Copy every line of the records below word for word, omitting the pictures.

Data items:
────────────────────────────────────────
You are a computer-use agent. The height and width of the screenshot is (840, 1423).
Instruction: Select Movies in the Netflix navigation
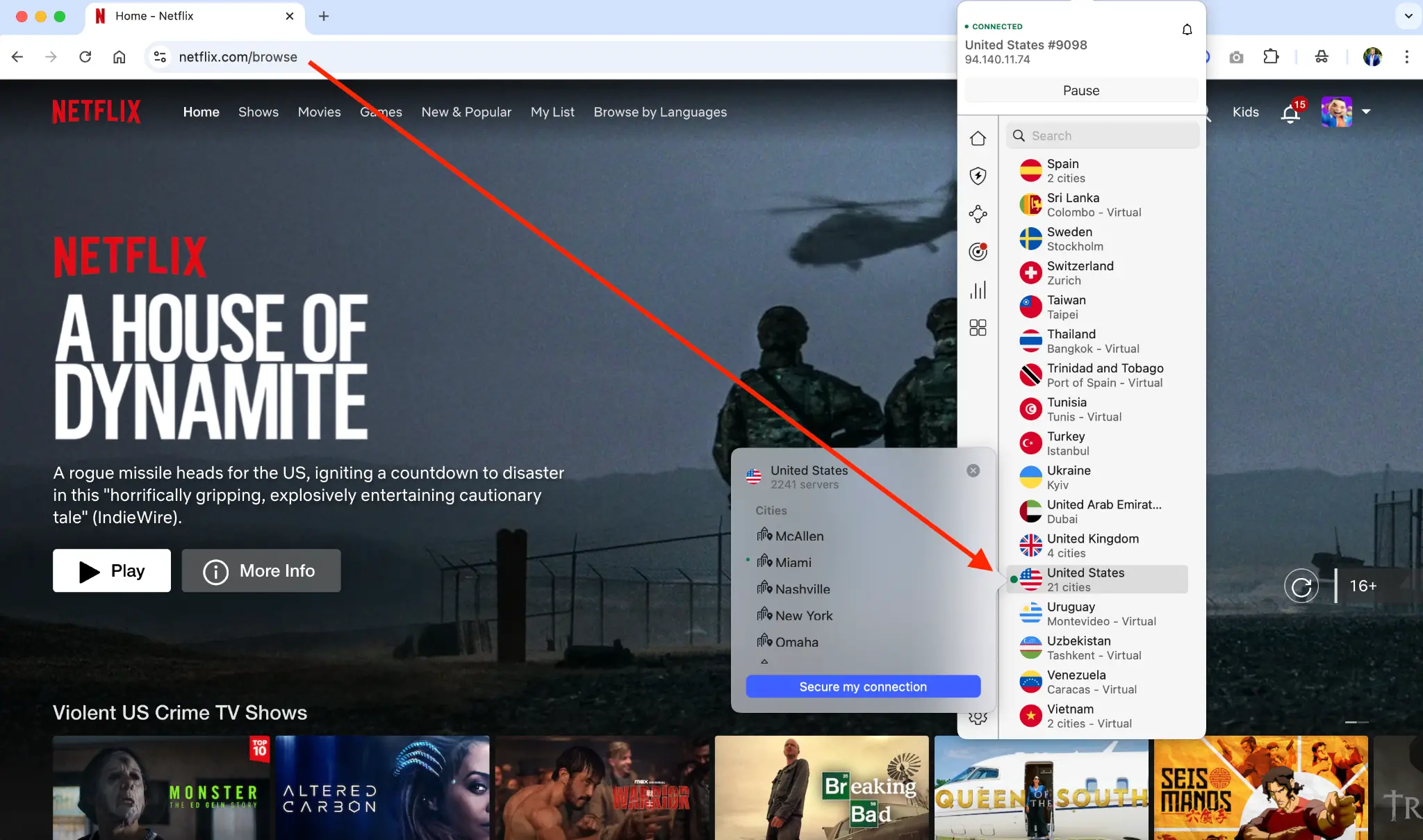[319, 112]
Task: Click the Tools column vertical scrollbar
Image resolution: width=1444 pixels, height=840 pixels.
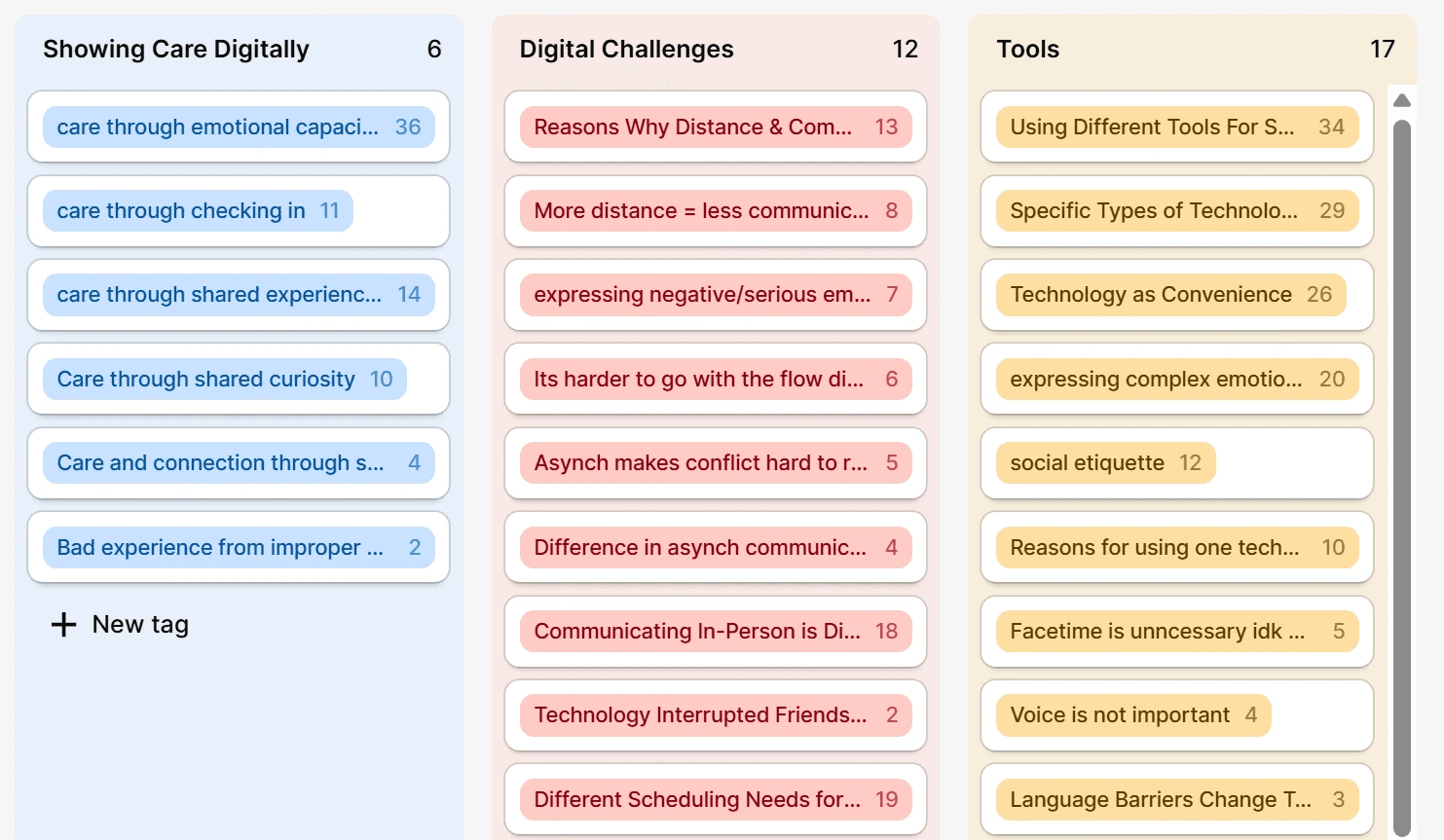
────────────────────────────────────────
### Exercise result
You are a computer-use agent. The height and width of the screenshot is (840, 1423).
Instruction: Select Movies in the Netflix navigation
[319, 112]
Task: Click the Tools column vertical scrollbar
Image resolution: width=1444 pixels, height=840 pixels.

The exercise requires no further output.